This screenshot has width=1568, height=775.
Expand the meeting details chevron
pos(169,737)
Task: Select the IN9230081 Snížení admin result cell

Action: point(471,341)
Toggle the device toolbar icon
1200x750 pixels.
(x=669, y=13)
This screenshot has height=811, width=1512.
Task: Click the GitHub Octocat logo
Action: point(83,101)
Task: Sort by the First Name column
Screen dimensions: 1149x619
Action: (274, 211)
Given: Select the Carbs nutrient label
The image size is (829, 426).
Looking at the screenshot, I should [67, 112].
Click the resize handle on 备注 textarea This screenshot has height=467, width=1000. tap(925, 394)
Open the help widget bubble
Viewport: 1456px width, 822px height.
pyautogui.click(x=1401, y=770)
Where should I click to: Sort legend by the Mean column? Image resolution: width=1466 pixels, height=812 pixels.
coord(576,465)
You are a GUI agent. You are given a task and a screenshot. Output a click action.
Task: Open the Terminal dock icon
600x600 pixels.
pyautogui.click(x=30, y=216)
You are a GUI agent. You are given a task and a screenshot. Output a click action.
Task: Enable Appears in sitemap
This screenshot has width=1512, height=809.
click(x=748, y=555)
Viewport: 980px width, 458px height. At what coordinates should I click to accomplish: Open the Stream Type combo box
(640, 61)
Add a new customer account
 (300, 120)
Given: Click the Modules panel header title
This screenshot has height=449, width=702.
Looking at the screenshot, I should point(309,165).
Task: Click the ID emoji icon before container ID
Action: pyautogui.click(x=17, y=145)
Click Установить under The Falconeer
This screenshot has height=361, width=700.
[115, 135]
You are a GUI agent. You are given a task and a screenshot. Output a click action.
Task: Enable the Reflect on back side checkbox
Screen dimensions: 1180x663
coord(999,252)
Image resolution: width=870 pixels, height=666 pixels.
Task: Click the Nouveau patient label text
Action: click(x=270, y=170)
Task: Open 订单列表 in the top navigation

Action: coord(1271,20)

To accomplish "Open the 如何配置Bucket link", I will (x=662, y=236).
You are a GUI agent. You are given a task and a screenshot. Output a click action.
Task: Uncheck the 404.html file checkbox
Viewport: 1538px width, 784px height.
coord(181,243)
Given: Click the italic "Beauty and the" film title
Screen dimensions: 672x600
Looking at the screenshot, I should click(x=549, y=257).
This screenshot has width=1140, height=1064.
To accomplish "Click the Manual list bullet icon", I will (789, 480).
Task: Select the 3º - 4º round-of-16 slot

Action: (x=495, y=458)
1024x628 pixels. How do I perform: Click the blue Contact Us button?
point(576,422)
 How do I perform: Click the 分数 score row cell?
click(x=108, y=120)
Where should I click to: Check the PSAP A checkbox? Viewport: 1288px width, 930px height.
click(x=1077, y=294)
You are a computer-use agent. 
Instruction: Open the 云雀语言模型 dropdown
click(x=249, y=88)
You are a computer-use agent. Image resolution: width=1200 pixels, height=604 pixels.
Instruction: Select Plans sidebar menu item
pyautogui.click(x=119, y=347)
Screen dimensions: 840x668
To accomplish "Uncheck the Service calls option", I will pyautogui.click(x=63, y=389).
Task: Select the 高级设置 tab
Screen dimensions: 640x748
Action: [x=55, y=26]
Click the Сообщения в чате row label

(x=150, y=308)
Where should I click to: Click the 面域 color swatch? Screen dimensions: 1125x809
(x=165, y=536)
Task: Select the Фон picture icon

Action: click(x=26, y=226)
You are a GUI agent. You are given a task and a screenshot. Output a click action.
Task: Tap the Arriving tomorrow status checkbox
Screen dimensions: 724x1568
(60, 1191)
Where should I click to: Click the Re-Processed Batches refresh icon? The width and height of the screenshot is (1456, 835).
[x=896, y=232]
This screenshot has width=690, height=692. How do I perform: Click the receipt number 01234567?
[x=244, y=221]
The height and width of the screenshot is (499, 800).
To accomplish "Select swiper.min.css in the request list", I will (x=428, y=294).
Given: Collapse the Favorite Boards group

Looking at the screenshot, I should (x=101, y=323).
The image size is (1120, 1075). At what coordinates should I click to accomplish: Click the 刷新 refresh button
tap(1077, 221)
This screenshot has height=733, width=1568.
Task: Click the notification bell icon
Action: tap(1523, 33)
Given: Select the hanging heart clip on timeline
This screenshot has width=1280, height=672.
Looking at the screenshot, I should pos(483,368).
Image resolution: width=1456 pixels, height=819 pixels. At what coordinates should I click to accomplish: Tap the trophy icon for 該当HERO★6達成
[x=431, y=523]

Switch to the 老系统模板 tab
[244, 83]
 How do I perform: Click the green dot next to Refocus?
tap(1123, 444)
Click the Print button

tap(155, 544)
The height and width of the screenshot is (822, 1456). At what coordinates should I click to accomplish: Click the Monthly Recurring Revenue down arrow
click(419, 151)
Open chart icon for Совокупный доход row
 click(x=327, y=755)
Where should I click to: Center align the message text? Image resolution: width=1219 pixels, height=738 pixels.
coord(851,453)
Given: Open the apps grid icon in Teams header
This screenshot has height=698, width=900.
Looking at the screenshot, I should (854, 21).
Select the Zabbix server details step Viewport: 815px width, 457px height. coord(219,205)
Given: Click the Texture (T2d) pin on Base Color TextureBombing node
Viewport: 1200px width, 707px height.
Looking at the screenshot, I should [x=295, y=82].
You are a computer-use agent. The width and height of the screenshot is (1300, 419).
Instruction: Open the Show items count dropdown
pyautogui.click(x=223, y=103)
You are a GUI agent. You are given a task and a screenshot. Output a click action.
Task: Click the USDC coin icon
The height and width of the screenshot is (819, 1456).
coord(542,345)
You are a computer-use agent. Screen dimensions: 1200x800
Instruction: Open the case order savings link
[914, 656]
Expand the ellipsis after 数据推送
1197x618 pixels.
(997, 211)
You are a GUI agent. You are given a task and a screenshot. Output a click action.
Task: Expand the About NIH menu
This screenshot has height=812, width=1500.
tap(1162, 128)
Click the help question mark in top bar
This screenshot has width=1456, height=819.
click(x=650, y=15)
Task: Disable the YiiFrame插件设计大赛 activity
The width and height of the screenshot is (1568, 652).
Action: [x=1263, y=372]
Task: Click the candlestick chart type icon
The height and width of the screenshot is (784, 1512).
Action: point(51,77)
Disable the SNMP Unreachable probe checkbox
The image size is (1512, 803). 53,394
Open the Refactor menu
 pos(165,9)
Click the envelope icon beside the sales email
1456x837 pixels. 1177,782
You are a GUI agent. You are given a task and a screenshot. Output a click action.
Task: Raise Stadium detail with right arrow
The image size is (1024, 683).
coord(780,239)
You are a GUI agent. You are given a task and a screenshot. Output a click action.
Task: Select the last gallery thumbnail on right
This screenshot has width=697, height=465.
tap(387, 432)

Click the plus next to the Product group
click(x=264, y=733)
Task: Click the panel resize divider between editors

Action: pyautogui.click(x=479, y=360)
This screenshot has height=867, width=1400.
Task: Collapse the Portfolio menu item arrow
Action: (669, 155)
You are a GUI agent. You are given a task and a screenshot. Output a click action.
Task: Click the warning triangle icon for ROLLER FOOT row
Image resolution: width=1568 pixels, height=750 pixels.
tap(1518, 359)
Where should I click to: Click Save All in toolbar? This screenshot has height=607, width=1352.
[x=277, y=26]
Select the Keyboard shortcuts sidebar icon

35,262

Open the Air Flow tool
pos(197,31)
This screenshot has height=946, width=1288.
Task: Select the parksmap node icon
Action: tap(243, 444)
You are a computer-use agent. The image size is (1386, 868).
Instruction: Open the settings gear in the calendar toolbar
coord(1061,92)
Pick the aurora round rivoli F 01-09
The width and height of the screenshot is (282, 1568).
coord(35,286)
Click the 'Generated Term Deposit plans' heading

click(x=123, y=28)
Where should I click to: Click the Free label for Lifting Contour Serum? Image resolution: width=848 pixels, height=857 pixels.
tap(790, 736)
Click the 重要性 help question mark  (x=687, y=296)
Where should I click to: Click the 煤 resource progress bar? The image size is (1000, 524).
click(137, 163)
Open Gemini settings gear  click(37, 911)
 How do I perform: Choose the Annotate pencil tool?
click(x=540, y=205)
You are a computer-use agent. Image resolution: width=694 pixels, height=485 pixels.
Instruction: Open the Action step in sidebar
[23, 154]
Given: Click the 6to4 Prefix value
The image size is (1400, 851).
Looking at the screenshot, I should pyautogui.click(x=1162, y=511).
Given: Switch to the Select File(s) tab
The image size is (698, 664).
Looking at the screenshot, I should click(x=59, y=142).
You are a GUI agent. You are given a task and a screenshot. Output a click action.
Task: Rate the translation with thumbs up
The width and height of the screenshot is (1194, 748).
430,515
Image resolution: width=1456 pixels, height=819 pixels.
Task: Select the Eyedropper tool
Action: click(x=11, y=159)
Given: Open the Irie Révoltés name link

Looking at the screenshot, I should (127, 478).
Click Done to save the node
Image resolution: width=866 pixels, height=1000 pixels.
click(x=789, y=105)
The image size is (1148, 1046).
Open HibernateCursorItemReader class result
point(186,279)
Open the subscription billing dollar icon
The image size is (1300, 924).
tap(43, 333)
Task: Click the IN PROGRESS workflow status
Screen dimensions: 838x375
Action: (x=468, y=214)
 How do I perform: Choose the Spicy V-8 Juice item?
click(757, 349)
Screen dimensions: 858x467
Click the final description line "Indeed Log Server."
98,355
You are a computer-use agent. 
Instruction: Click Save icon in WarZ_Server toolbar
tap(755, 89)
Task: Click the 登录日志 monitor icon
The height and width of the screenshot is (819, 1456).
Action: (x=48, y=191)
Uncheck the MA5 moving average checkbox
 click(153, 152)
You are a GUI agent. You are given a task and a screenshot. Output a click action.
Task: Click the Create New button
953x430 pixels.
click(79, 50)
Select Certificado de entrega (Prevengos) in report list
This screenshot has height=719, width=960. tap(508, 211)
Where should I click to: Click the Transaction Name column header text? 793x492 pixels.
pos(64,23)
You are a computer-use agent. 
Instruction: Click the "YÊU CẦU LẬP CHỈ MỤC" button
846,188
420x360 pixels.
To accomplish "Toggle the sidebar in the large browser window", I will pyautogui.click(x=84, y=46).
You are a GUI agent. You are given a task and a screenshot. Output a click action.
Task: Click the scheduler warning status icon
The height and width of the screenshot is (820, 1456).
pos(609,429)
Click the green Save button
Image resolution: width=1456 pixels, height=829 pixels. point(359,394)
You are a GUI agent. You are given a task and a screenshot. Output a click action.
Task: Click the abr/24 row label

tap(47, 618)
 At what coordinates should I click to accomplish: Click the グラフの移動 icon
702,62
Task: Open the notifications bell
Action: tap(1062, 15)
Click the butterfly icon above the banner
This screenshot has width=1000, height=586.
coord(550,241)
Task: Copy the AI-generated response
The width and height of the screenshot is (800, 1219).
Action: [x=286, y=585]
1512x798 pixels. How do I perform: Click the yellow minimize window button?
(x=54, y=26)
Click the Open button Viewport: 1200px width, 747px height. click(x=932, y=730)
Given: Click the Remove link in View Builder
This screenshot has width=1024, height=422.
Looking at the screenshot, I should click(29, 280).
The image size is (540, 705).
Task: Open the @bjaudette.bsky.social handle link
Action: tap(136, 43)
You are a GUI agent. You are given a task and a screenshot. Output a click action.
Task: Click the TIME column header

= = = = =

WHAT NEEDS TO BE DONE:
How many lines in the rows above contain the string "title"? Treat uppercase and lowercase as distinct, and reply with the number alone.

OUTPUT FOR THIS EXERCISE:
2